Wszystko zależy od preferencji i zasobności portfela.
Lepiej grać na komputerze czy konsoli?
Jak zwykle nie ma trzeci odpowiedź. Mój odpowiedź brzmi, lepiej jest mieć PC i PS4 dla niektórych, o ile jeśli ktoś ma dość pieniędzy.
Na PS4 pogram w exclusive gier takich jak Bloodborne, Last of Us, God of War itd.
Na PC pogram w gry niedostępne na konsoli takich jak Total War, Civilization, a także niektóre gry indie i klasyki. Do tego dorzucam tańsze gry podczas promocje.
Dla PC nie trzeba kupić GTX 1080 i i9 (chyba że ktoś lubi więcej FPS niż 60), a wystarczy tylko GTX 1060 i i5 na długie laty.

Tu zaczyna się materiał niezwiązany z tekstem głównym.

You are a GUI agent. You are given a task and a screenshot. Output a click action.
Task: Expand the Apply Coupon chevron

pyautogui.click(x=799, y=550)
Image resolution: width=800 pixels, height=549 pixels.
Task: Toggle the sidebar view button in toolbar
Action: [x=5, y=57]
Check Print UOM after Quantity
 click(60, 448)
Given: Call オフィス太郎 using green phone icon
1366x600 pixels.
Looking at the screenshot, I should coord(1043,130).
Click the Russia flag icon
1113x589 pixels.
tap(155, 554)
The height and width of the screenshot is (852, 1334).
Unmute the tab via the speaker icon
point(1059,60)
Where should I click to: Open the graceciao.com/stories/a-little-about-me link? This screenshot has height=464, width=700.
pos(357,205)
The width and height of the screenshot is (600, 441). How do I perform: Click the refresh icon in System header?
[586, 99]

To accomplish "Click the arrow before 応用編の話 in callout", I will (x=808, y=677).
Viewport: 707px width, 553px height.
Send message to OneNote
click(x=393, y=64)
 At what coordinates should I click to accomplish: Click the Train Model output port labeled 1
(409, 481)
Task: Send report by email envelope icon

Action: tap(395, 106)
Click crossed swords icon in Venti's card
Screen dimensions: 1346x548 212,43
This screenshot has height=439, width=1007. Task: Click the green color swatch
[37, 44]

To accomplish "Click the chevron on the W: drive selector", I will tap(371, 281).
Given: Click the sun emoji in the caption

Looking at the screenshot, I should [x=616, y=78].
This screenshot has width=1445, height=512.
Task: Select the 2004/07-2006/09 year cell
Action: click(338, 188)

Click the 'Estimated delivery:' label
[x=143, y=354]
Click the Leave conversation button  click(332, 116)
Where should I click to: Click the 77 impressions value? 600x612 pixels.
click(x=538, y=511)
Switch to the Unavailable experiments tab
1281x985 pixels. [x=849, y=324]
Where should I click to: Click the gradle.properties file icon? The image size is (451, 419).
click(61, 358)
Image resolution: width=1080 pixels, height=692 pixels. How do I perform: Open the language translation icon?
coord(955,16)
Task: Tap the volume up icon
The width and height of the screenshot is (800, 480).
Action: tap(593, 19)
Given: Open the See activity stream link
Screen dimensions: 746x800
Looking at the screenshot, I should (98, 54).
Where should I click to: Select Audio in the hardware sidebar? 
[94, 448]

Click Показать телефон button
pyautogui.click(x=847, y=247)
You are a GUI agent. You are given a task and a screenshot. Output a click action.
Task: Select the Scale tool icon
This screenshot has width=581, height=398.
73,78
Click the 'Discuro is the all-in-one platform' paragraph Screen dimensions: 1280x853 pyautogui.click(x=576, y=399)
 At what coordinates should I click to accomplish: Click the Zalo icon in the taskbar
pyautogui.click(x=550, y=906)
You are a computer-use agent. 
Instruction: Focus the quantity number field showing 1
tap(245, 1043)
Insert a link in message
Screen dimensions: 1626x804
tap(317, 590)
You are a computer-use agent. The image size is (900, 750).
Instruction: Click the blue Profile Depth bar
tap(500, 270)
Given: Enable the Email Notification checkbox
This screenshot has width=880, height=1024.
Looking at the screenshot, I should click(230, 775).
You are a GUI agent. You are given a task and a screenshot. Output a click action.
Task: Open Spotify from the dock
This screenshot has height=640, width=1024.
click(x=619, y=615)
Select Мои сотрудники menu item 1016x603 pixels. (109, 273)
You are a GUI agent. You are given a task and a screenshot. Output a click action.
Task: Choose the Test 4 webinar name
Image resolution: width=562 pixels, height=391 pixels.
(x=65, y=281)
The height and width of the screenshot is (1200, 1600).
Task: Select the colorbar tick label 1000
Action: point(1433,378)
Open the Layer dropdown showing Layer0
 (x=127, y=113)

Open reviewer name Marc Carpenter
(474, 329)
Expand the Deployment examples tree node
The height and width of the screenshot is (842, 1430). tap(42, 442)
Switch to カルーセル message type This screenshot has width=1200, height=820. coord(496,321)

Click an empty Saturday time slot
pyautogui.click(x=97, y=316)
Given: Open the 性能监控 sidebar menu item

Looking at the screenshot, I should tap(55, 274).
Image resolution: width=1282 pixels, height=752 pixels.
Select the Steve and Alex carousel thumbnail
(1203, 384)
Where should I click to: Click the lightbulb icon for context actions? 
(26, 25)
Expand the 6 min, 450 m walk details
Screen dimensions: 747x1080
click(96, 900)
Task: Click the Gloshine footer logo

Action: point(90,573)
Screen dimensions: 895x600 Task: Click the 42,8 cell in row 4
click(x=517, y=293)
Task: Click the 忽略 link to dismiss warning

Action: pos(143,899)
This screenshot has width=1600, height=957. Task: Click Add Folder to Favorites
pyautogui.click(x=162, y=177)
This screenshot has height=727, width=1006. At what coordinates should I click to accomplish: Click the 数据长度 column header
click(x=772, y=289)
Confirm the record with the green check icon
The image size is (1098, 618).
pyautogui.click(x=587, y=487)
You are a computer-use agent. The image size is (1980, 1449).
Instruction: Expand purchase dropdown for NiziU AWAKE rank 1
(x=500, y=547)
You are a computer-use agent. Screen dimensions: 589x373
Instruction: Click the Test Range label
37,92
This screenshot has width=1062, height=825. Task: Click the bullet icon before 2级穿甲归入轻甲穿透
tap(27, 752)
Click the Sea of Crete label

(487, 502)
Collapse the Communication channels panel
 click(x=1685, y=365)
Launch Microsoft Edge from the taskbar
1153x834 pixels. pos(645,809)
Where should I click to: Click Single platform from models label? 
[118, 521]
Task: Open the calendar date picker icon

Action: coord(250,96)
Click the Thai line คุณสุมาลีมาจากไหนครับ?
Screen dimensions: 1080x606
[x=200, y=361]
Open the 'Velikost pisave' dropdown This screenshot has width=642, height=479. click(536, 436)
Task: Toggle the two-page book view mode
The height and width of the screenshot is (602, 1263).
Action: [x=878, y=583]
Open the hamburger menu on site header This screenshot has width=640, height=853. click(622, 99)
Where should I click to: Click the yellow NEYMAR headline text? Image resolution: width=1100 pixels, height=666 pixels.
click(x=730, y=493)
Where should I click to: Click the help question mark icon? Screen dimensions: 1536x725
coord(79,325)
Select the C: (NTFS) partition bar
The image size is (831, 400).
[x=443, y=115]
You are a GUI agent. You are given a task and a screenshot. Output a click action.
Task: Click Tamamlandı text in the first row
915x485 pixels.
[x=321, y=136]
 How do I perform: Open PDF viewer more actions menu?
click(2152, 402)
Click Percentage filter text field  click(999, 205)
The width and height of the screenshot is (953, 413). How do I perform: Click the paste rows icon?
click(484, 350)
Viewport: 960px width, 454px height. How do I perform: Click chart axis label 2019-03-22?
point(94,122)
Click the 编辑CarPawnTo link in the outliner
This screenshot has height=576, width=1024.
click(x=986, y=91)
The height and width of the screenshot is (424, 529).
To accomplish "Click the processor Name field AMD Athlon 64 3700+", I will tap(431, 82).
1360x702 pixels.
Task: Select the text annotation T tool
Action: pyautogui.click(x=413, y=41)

Jak nowe gry AAA dla PC mają za wysokie wymaganie, to po prostu kup te gry na konsoli od Allegro i już. ;D
Kiedyś za czasów DOS i 3Dfx musieliśmy wymienić PC co roku. Płyta główna, procesor, pamięci RAM, karta graficzna... A teraz? Na szczęście przez ostatnie parę lat nie musieliśmy wymienić PC tak często jak kiedyś. Wystarczy tylko wymiana karta graficzna i po sprawie. Mój i5-3570 aż do roku 2019 dobrze mi służy.
Drogi Autorze,
W latach osiemdziesiątych XX wieku w polskich domach królowały 8-mio bitowce typu zx spectrum(rodzice mi przywiezli z UK w 1984) amstrad, atari, commodore a konsole atari 2600. Nikt wtedy nie słyszał o PC 486(zaprezentowany na targach na zachodzie dopiero w 1989), nie mówiąc już o Pentium(trafił na polski rynek w marcu 1993). W 1988 w pewex w Krakowie koło biprostalu był PC XT oraz co najwyżej 286. Dużo polaków miało też meritum bo to był polski komputer
Miałem Pegasusa, później PSone następnie PC (era PS2 mnie ominęła)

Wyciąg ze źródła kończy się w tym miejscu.